Start of Items

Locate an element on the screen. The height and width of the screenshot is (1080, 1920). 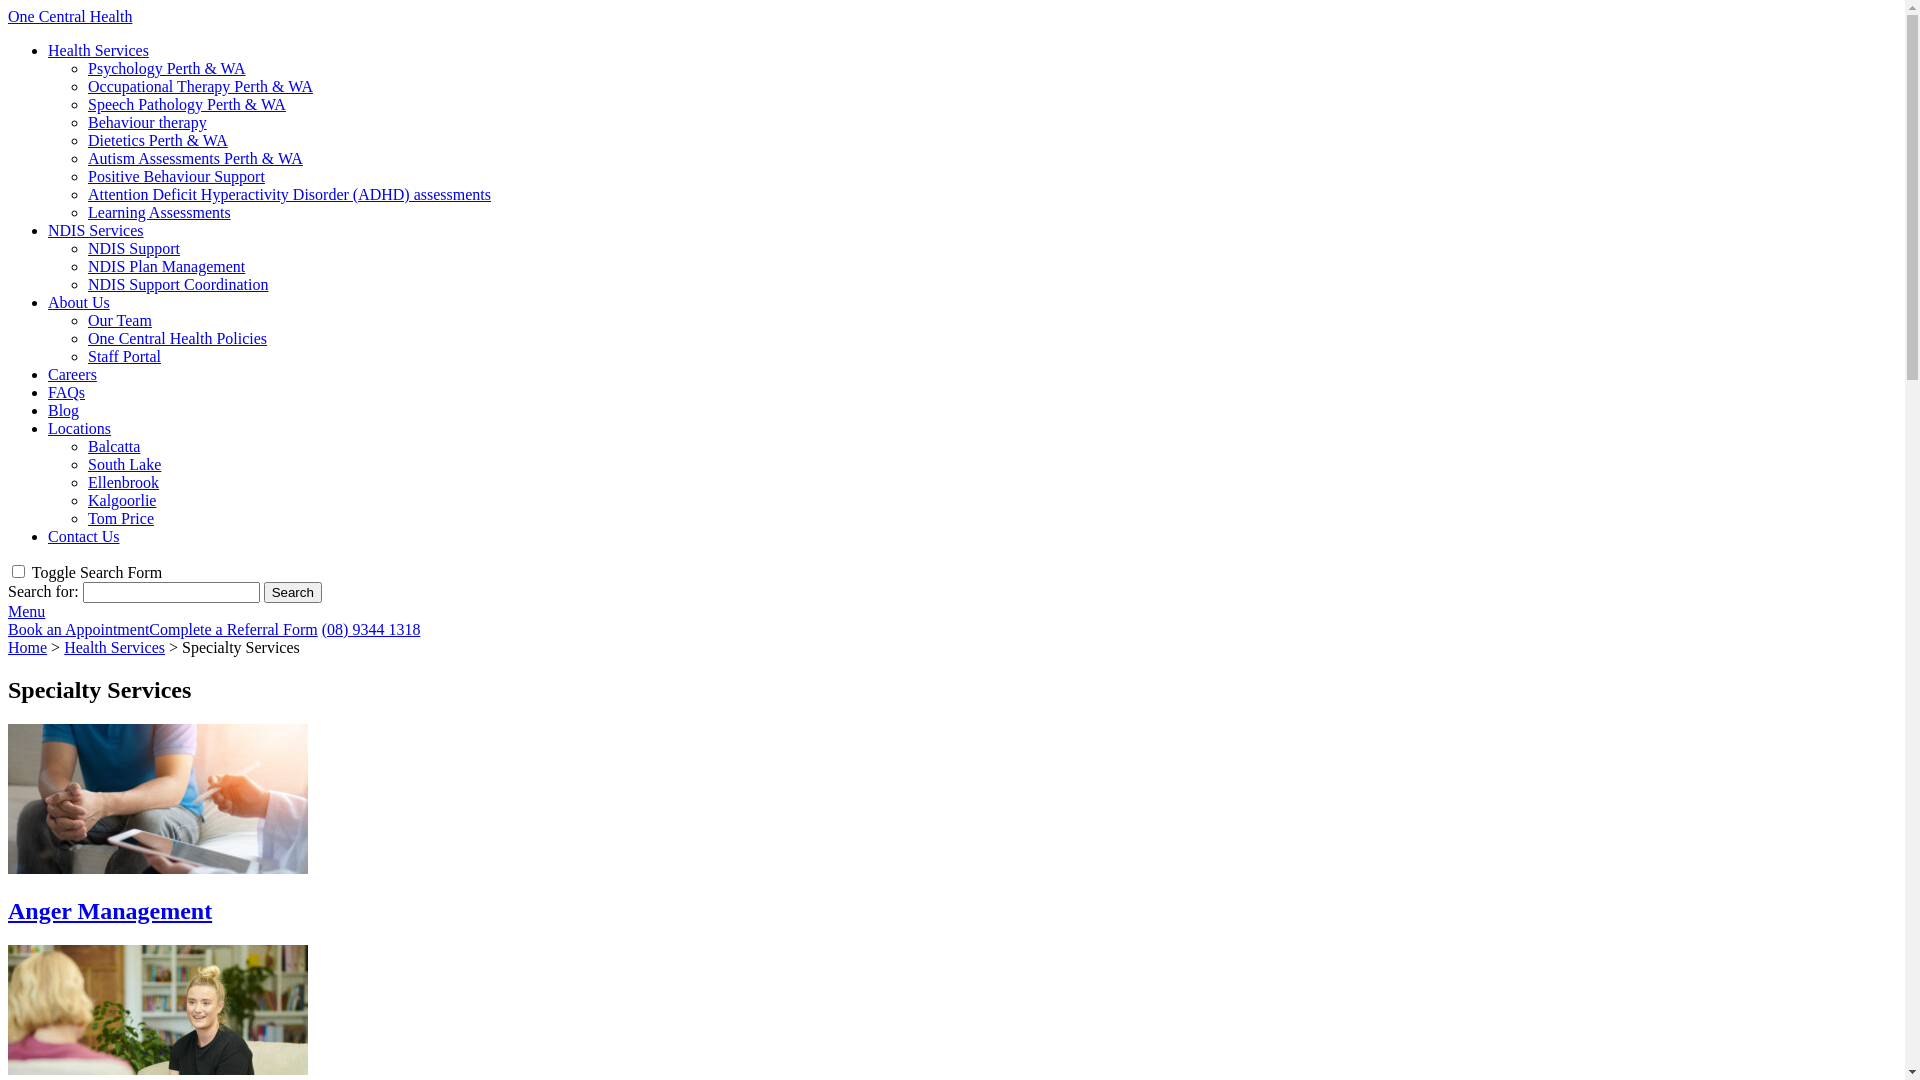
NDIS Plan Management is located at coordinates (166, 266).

End of Items
Start of Items

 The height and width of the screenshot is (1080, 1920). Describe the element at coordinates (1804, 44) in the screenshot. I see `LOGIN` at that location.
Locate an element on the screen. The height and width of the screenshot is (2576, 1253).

End of Items
Start of Items

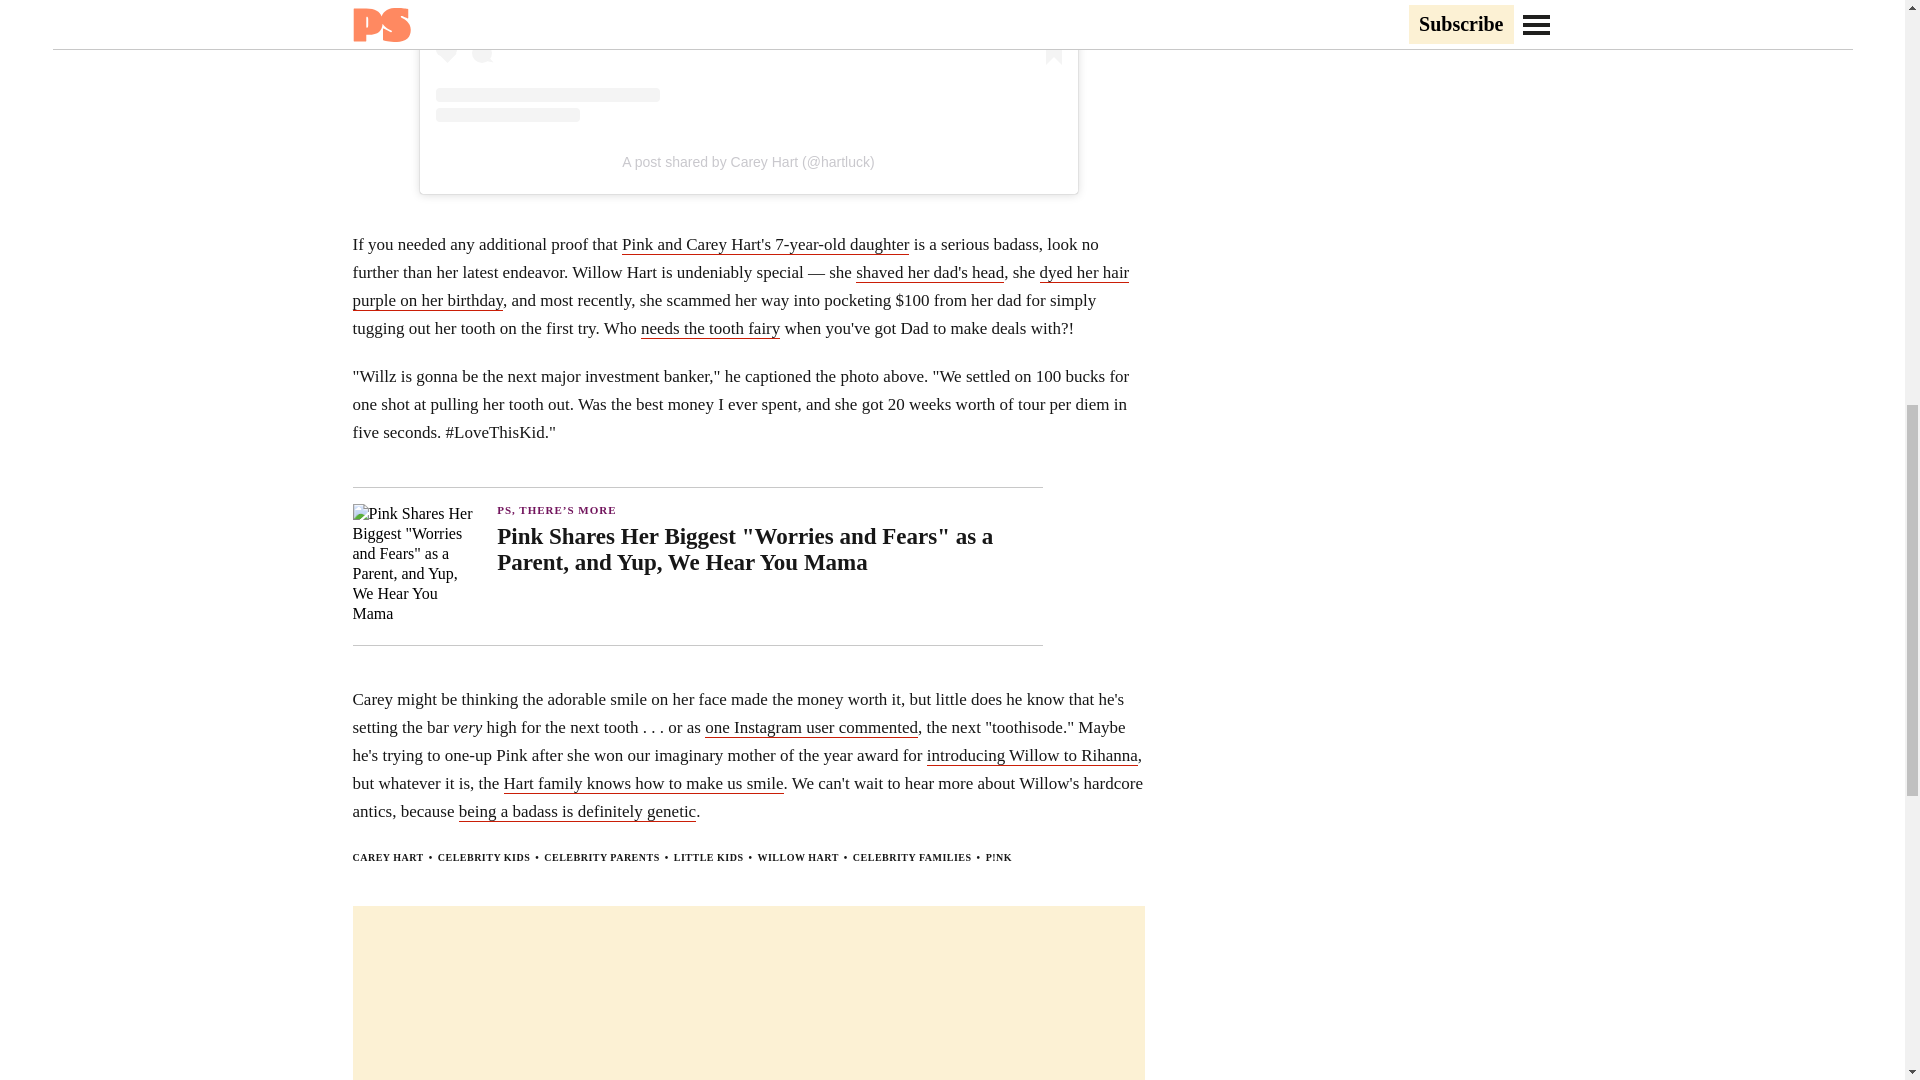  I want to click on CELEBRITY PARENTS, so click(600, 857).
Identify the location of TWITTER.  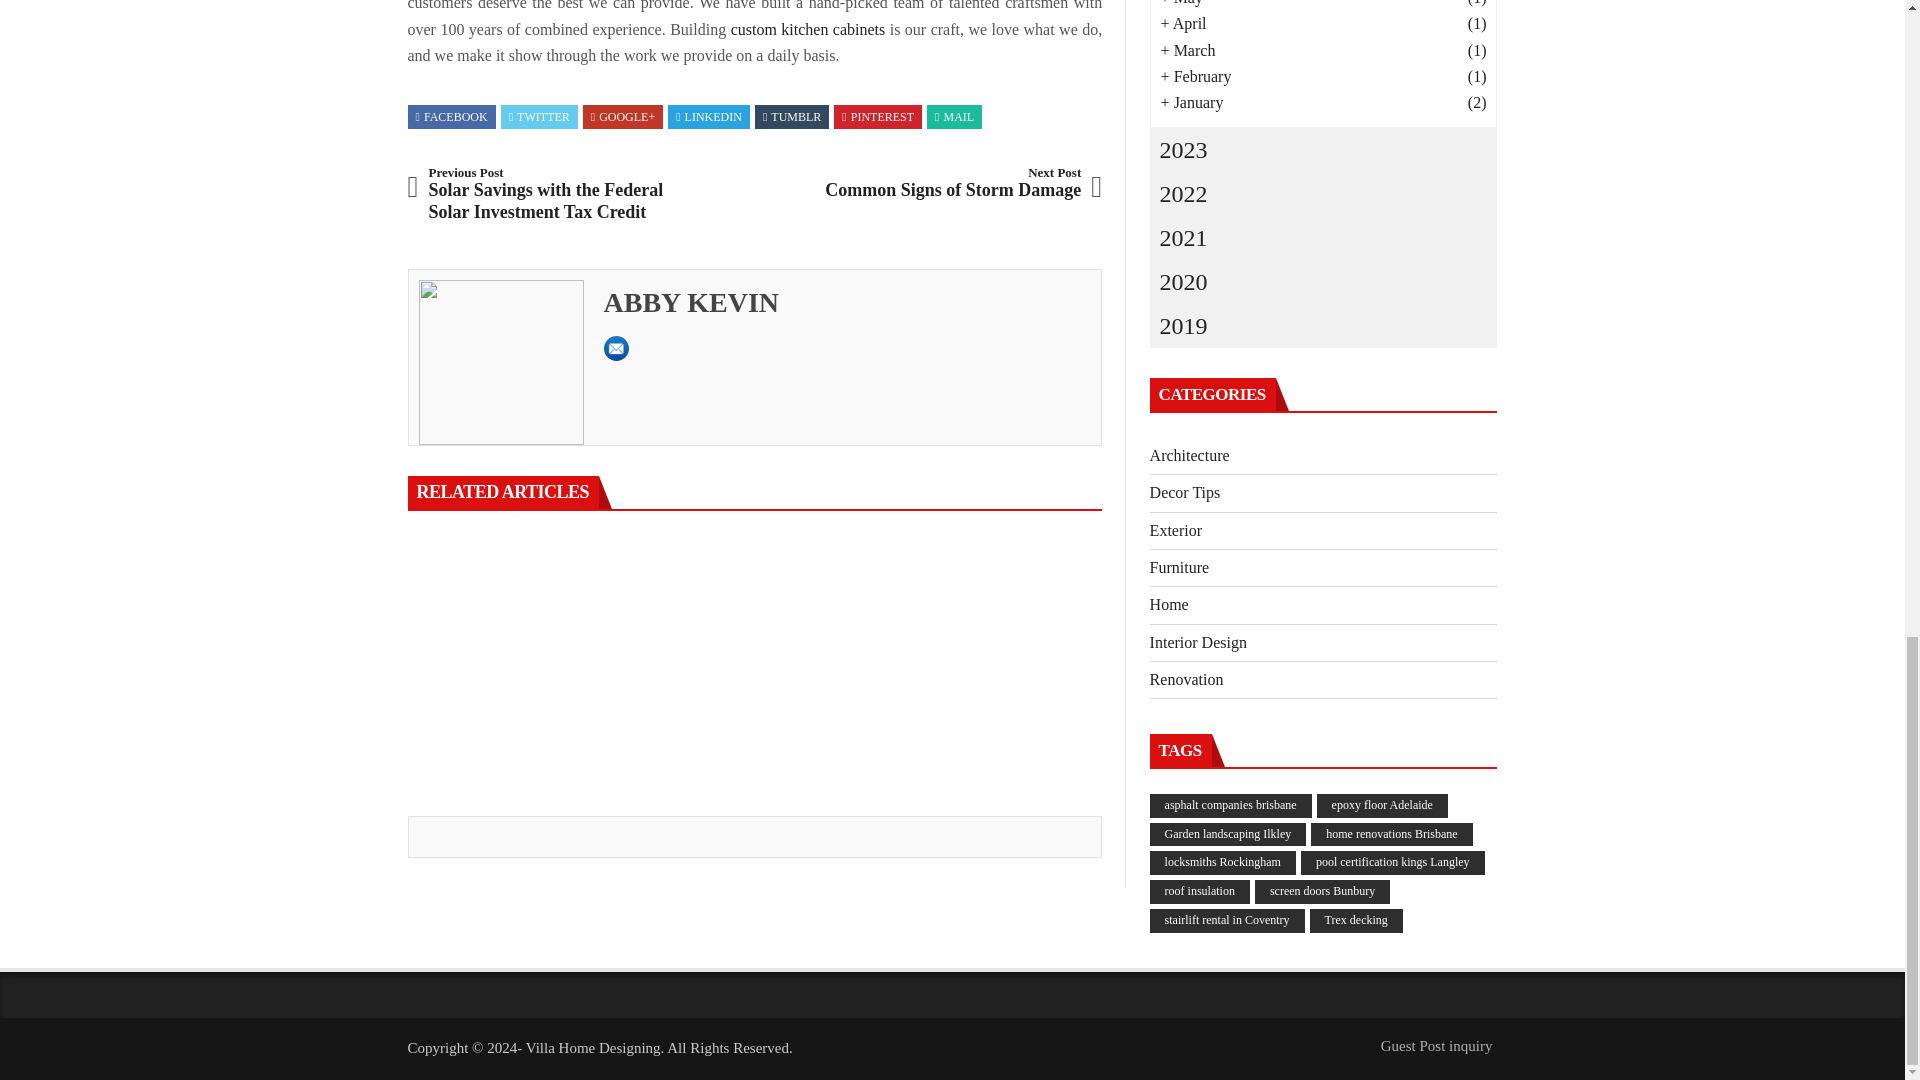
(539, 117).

End of Items

▶ **Stated goal**:
Rewrite the part of the material that opens with the line containing "The height and width of the screenshot is (1080, 1920). Describe" and closes with the line containing "is (2576, 1253).", swapping "on the screen" for "on the page" and leaving everything else unchanged. Give only those lines.

▶ **Problem solution**:
 The height and width of the screenshot is (1080, 1920). Describe the element at coordinates (1804, 44) in the screenshot. I see `LOGIN` at that location.
Locate an element on the page. The height and width of the screenshot is (2576, 1253).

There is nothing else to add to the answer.